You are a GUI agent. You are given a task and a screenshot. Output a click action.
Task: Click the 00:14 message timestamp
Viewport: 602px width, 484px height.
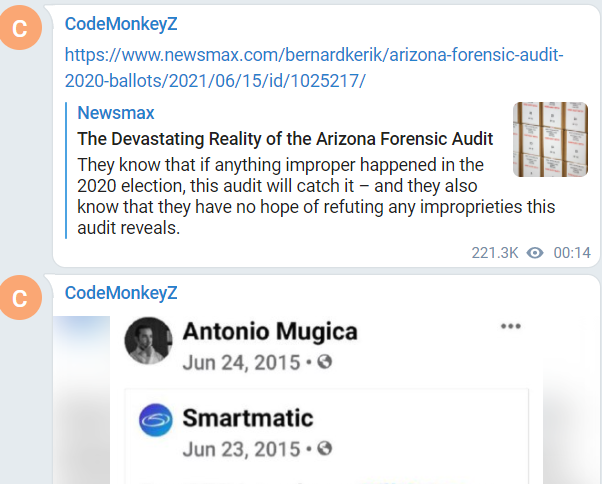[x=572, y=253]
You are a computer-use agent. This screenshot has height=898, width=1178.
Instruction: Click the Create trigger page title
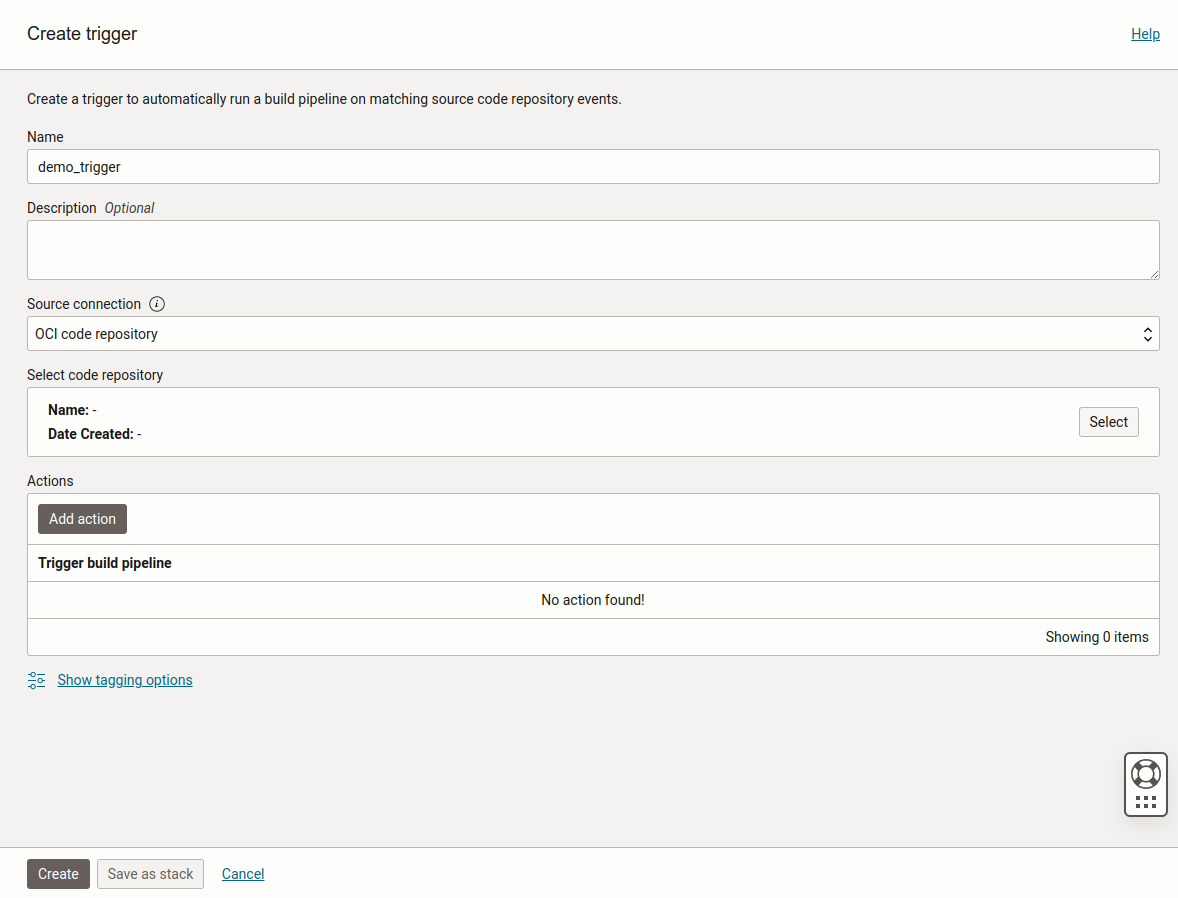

==============================

Swap "agent" for "assistant" throughout the material above and write it out again with nothing else changed. Leave the pictures out.

You are a GUI assistant. You are given a task and a screenshot. Output a click action.
Task: Click the 00:14 message timestamp
Viewport: 602px width, 484px height.
[x=572, y=253]
You are a computer-use assistant. This screenshot has height=898, width=1178.
Instruction: Click the Create trigger page title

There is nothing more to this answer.